The decision came after three months of research by the five-member commission, which included reviewing salaries of other elected municipal officials in the state, Spokane’s median household income and cost-of-living data. Council members also provided testimony to the commission.
Beginning Jan. 1, the six council members will be paid $45,100, a 44 percent increase over their current annual wage of $31,200. Council President Ben Stuckart will receive a much smaller increase, about $1,400. He will be paid $58,630 a year, or 30 percent more than council members. Currently, Stuckart earns $57,200.
Councilwoman Lori Kinnear, who recently was elected to the council but has worked in its offices for years, said the increase was “fair” considering the amount of work members do.
“It is a public service,” she said. “It’s not a 40-hour-a-week job. It’s 50, sometimes 60.”
Kinnear said the new wage would make public office more accessible to people who are not retired, independently wealthy or relying on a higher-earning spouse.
Councilman Breean Beggs agreed.
“I think it will increase the pool of people, especially people of color, and single people who are head of families,” Beggs said.
Mike Allen, who left the council at the end of last year, criticized the pay increase, saying it follows years of increasing the pay, the number of assistants and the amount of hours members work.
“From a fiscal conservative standpoint, it’s worrisome to me,” he said. “Good governance doesn’t come from more people coming up with more rules and laws.”
Allen said a discussion about increasing the pay in 2014 led him and former Councilman Steve Salvatori to suggest putting the question to voters as an advisory question. The council voted against them.
Before 2008, council members earned $18,000 a year and had no personal assistants. In 2008, their pay was increased to $30,000 and each was allowed to hire a part-time assistant. Since then the assistant positions have become full-time jobs.
The most conservative member of the council, Councilman Mike Fagan, said he was torn on the issue.
“I’m a smaller government, lower taxes kind of guy,” he said. “But yeah. We do do a lot. It definitely does take the pressure off.”
Fagan said the council’s budget has grown much faster than the mayor’s office budget, but in the end he “greatly appreciates” the work of the salary commission.

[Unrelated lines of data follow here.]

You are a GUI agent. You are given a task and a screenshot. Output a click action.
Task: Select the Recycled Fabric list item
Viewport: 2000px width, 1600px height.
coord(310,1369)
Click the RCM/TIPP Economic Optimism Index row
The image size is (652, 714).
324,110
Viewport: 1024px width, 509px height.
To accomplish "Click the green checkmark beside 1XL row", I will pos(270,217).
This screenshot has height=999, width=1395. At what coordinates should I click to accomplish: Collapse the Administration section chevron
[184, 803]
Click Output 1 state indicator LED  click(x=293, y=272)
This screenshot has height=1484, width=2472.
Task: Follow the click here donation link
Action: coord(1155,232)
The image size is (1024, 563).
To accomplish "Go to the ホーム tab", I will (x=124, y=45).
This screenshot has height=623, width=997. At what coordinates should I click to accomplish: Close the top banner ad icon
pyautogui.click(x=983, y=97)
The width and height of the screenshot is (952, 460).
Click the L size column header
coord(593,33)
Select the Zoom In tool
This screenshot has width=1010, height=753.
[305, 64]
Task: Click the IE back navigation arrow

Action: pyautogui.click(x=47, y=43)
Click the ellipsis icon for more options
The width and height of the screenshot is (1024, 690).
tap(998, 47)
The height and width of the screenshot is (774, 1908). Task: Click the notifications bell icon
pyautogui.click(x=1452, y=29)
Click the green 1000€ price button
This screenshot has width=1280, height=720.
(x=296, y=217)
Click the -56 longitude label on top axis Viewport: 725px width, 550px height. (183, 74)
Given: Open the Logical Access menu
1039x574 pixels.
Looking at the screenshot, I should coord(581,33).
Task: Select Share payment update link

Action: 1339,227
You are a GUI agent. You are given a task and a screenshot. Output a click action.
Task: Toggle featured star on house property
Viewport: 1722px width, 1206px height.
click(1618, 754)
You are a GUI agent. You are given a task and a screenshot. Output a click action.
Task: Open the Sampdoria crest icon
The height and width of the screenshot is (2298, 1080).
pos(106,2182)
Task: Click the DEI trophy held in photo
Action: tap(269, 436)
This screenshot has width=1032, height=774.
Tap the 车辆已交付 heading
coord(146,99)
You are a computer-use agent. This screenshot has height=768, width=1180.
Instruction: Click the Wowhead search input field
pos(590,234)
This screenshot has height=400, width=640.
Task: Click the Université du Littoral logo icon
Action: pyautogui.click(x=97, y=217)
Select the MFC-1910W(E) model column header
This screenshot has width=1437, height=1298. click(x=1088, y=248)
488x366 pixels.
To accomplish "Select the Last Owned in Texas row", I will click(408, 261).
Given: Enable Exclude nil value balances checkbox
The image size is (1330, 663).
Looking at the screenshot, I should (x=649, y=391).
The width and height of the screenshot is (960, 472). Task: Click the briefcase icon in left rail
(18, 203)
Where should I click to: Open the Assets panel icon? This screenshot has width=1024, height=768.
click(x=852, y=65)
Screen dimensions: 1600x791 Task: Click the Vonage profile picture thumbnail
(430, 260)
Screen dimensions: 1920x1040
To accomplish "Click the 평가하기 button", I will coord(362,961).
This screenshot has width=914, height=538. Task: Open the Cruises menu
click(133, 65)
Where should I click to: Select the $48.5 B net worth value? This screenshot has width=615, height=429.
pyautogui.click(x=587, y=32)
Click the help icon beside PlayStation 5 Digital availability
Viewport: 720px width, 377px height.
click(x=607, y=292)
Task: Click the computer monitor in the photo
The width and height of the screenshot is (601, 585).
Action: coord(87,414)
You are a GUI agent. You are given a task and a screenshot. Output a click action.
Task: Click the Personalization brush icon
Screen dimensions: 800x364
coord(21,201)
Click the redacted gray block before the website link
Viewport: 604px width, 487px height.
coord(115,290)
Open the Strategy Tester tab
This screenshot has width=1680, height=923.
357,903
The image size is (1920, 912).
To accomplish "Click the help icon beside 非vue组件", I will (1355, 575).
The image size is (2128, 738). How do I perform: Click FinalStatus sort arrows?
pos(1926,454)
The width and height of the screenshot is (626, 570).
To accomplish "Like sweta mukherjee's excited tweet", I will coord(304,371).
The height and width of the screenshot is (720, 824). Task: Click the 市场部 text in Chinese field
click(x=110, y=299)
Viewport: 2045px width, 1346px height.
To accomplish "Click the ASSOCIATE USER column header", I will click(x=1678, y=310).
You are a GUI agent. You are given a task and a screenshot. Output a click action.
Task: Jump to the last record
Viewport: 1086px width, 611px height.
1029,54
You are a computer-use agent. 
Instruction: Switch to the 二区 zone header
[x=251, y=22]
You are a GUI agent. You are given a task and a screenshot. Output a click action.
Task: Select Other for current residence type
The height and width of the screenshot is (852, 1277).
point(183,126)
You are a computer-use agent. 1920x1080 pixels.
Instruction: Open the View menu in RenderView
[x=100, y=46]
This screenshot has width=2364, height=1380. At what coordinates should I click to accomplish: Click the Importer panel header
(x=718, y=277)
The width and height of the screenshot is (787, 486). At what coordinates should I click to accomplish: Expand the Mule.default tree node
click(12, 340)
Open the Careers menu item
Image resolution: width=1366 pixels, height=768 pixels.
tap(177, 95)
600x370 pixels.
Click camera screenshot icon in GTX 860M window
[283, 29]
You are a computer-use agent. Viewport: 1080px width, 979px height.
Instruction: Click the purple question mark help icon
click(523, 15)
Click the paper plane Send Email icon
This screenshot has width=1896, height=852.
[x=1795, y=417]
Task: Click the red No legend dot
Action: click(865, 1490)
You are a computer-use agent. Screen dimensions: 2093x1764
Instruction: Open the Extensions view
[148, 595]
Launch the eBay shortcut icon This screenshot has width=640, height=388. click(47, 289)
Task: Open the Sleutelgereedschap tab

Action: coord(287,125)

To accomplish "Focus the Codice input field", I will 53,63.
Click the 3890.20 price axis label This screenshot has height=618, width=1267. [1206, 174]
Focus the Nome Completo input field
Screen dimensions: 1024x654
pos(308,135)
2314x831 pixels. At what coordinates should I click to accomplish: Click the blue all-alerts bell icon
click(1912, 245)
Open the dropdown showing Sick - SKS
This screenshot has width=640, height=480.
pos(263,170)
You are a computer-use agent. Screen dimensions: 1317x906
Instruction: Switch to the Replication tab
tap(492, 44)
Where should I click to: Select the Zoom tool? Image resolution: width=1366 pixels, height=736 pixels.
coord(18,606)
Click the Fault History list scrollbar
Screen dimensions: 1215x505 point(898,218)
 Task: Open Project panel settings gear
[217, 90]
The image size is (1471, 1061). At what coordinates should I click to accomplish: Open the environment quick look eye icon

Councilwoman Karen Stratton said she never expected a pay increase but welcomed it considering the long hours she and other council members put in at City Hall, in neighborhood meetings and at other commission and committee meetings.
“When I ran for office, I knew what the salary was,” she said. “That said, it would be wrong to say I’m not pleased with the increase in compensation.”
Stratton, whose parents both served as elected officials, said she puts in 50 to 60 hours a week on average but has wanted to be in government since she was young.
“I would’ve done this in my 30s – it’s in my blood – but I had to wait until I could afford to do it,” she said.
The salary commission last raised council member pay in 2014, when it gave members a 4 percent increase in pay. Last year, the commission ruled to decrease Mayor David Condon’s annual pay by 6 percent, from $179,484 to $168,000.
The raises will go into effect unless a valid petition for a referendum with about 5,000 valid voter signatures is turned in to the city clerk’s office within 30 days of the commission’s decision. If that happened, the raises would require voter approval.